Growth hormone (GH) provocative testing frequently does not reflect endogenous GH secretion.

GH secretion was studied in 73 children with classical GH deficiency or GH neurosecretory dysfunction (GHND), intrinsic short stature, or normal stature. The GH-deficient group was defined by a peak GH secretory response below 10 ng/ml to all provocative tests (arginine, L-dopa, insulin hypoglycemia, and clonidine). GHND was defined by a mean serum 24-h GH concentration below 3 ng/ml, with a normal response (greater than or equal to 10 ng/ml) to provocative testing. Twenty-one GH-deficient children, 21 children with GHND, and 18 short control children underwent provocative GH testing and a 24-h study with GH sampling every 20 min. A group of 13 normal stature control children also underwent 24-h GH sampling. The mean stimulated peak serum GH level [4.7 +/- 0.6 (+/- SEM) ng/ml] in the GH-deficient group was significantly below that in the GHND (19.5 +/- 1.7 ng/ml) and short control groups (24.0 +/- 3.5 ng/ml; P less than 0.01).
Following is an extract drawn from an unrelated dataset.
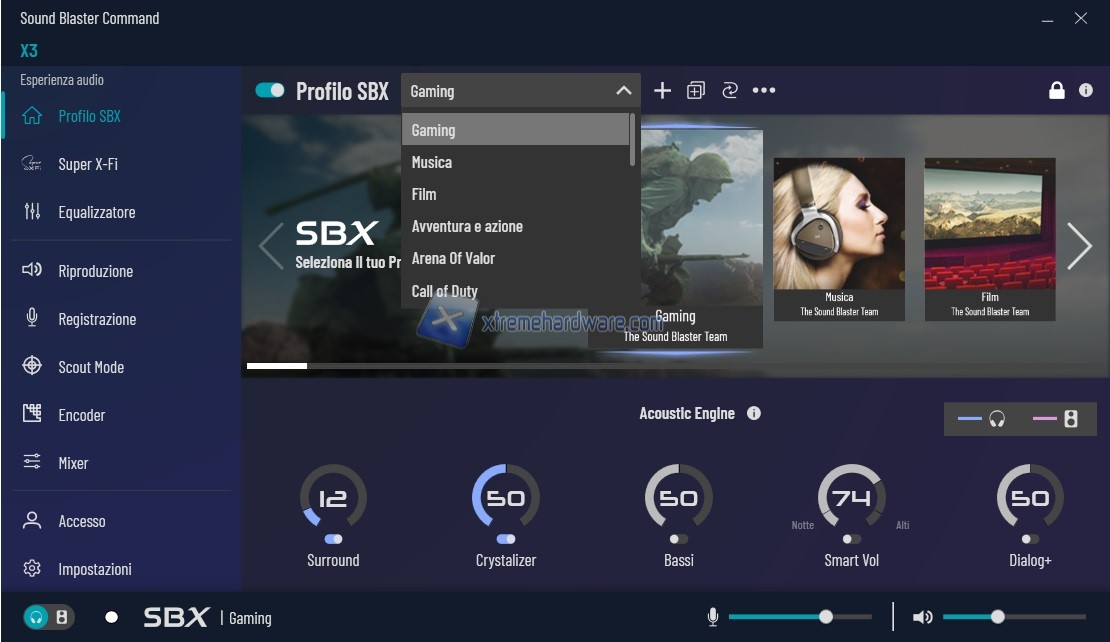Screen dimensions: 1110x642
Task: Collapse the Gaming profile dropdown
Action: 623,91
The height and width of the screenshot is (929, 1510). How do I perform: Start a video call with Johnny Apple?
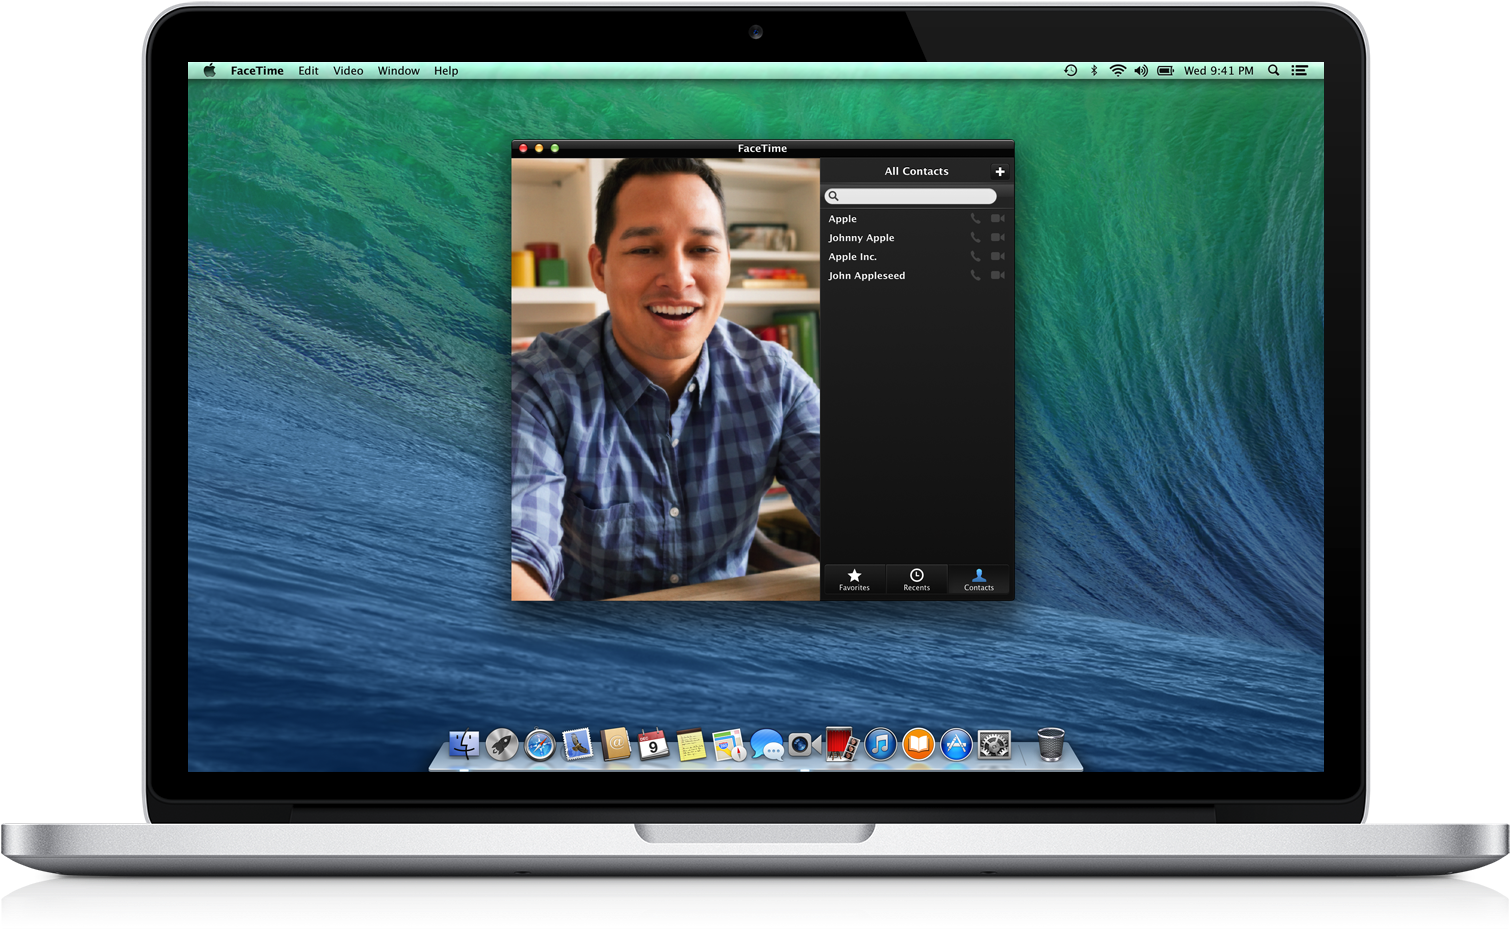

The mean 24-h serum GH concentration was reduced in GH-deficient (1.5 +/- 0.2 ng/ml) and GHND (2.0 +/- 0.1 ng/ml) children compared to those in short (5.6 +/- 0.5 ng/ml) and normal stature (5.8 +/- 0.8 ng/ml) control children (P less than 0.01). Peak GH concentrations after provocative testing correlated poorly with 24-h mean concentrations in GH-deficient, GHND, and short control children (r = 0.38, 0.23, and 0.41, respectively; P = NS for all groups). Mean serum GH concentrations from blood sampling intervals of 12 h (day/night; 0800-2000/2000-0800 h, respectively) or even 6 h (day; 0900-1500 h) were statistically different in GHND or GH-deficient groups compared to those in control children; however, there was significantly more overlap for individual children using the 6- and 12-h daytime intervals than for the 24-h data. Plasma somatomedin-C/insulin-like growth factor I correlated with mean 24-h GH concentration endogenous secretion (r = 0.7; P less than 0.001). These data suggest that provocative GH testing frequently does not correlate with endogenous GH secretion.